Mellon also convinced political power brokers to slash excise taxes during the decade, a sincere attempt to make life better for the lower income earners that are the hardest hit by such taxes.

 

The Dirty Thirties

 

Mellon stayed on under President Herbert Hoover but resigned in February, 1932. Franklin Roosevelt took office in 1933 with his promise of a “New Deal”. Under both Hoover and Roosevelt, the top rate for income taxes was increased to 63% after 1932 and to 79% after 1934. Investors again sheltered their investments to avoid income and estate taxes, triggering a plethora of new excise taxes to maintain the federal revenue stream.

 

From 1929 to 1935, federal revenue from personal income taxes declined from $1,095 Million ($1.095 Billion) to $527 Million ($0.527 Billion). During the same time frame, excise tax revenues shot up from $539 Million to $1.363 Million, draining the last few drops of fuel from the American Economic Engine of Prosperity.

 

Commentary

 

After excessive taxation of all tax venues forced venture capital into municipal bonds immediately following the war, and after increased estate taxes further drove venture capital into tax exempt foundations during the roaring twenties, it was probably the extensive excise taxes of the early thirties that put the final nails into the coffin of the Industrial Revolution, spawning The Great Depression.

 

Postscript:

 

Author Folsom points out that tax records have been available for almost sixty years. Studies of tax records by Roy and Gladys Blakely, Benjamin Rader, James Gwartney, and Thomas Silver have been available for some time. Yet there seems to be almost no correct information in any college history text on the impact of Mellon’s tax cuts or on the New Deal tax hikes.

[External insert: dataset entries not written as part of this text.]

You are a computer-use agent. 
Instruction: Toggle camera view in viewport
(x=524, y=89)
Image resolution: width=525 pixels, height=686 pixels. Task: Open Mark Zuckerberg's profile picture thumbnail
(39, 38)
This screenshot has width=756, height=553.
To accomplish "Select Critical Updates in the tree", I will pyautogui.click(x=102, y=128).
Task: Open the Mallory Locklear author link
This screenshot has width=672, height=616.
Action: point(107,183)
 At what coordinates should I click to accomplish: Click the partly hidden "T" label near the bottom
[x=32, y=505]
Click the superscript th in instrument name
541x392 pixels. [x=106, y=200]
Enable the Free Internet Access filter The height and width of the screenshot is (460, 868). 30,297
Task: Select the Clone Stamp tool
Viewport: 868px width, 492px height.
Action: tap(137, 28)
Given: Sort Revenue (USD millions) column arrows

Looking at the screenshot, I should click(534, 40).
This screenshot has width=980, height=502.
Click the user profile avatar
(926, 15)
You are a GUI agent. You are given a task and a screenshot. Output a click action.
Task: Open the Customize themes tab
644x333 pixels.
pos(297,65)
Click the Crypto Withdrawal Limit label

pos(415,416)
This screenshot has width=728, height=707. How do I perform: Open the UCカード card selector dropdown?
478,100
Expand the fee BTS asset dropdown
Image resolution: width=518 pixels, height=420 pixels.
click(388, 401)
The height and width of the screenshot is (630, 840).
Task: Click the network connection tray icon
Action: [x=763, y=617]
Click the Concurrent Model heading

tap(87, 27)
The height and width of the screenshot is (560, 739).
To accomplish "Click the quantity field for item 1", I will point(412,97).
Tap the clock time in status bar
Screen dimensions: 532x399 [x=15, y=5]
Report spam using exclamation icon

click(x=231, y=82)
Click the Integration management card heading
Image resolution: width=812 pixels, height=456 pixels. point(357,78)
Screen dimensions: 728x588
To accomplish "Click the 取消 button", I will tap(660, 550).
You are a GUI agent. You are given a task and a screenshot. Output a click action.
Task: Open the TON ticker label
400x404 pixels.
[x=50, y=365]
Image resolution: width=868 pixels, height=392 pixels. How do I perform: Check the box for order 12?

The false assumptions presented by authors John M. Blum of Yale, William S. McFeely of the University of Georgia, Edmund S. Morgan of Yale, Arthur Schlesinger, Jr. of the City University of New York, Kenneth Stampp of Berkeley, C. Van Woodward of Yale, John Garraty of Columbia University, Thomas A. Bailey & David M. Kennedy of Stanford, and Pulitzer Prize winning economic historian, Irwin Unger are revealed in Folsom’s book. Many of the false assumptions are ensconced in school textbooks these authors have written! As Folsom puts it so succinctly, “Expertise in the field, in fact, does not seem to correlate with presenting accurate information.”

 

Finally, at the end of Chapter Six, Folsom points out that…

 

“Andrew Mellon never made an investment without knowing the relevant facts; his business success demonstrated his grasp of financial situations. In similar fashion, modern politicians, businessmen, and historians would do well to learn the facts of American tax history before they try to plot its future.”